Dillon Cemetery ceremony honors memories of soldiers
summit daily news
DILLON – Roughly 200 people visited Dillon Cemetery on Monday for a ceremony honoring heroes of the United States military.
Under blue skies and a cool breeze, many military veterans and relatives shared stories of the departed.
State Sen. Dan Gibbs spoke of the joint resolution passed in May to name Highway 91 from Copper to Leadville “Fallen Heroes Highway.”
The resolution honors Nicklas Palmer of Leadville, who was killed by a sniper bullet in Iraq in 2006. He was 19 years old.

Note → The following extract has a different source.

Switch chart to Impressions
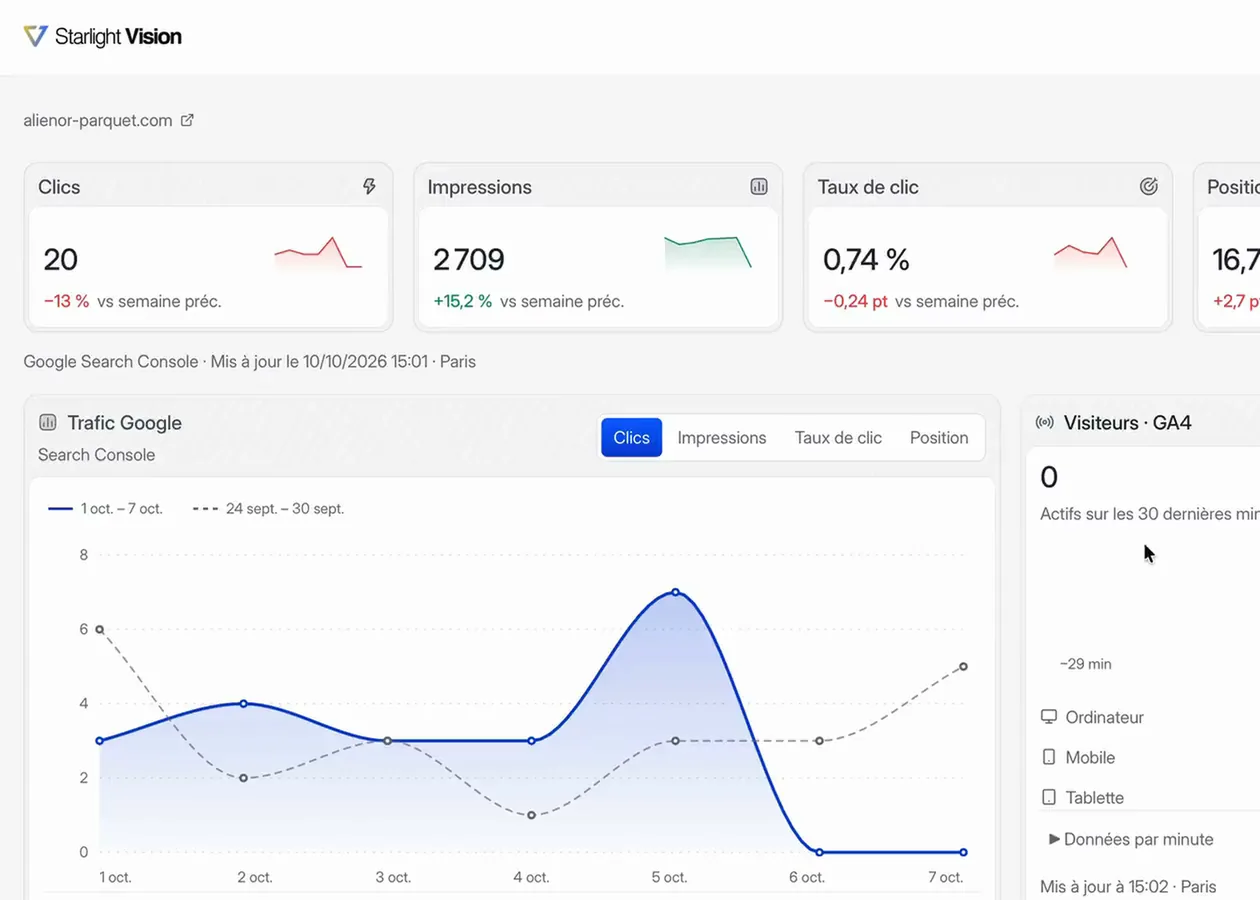1260x900 pixels. click(722, 438)
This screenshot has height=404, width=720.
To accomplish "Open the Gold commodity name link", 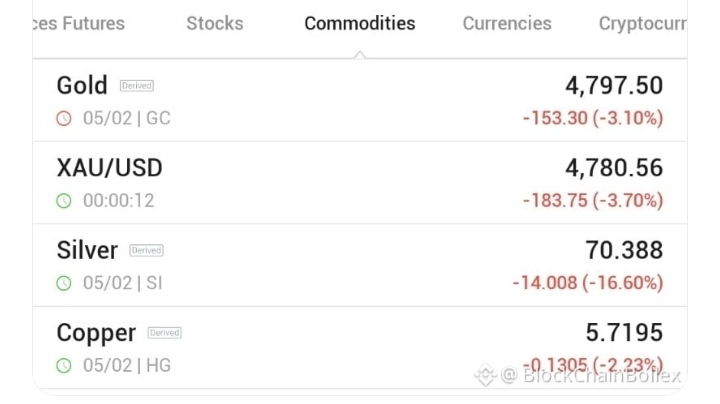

Numerous people stood through the ceremony, for all seats were taken. The Summit Concert Band played moving, patriotic music between speeches and local Boy Scouts of America presented a flag ceremony.
World War II veteran fighter pilot Stuart “Boot” Gordon took the stage, telling the crowd that he receives more outspoken gratitude from people now than when he returned from war in April 1946.
He suggested a simple way for people to thank veterans: “Every morning waking up and being thankful for this beautiful life and beautiful country.”
Gibbs, who spoke before the mic was opened to contributions, also spoke of legislation approved in the most recent session to provide free hunting licenses to wounded warriors. He said “we really need to work better at improving programs” for veterans.
Gibbs said he was working in Washington, D.C. on Sept. 11, and it began a lovely, clear day similar to Monday’s weather.
“I’ll never, ever forget looking in the distance and seeing smoke coming out of the Pentagon,” he said, adding that the event “had a profound impact on my life.”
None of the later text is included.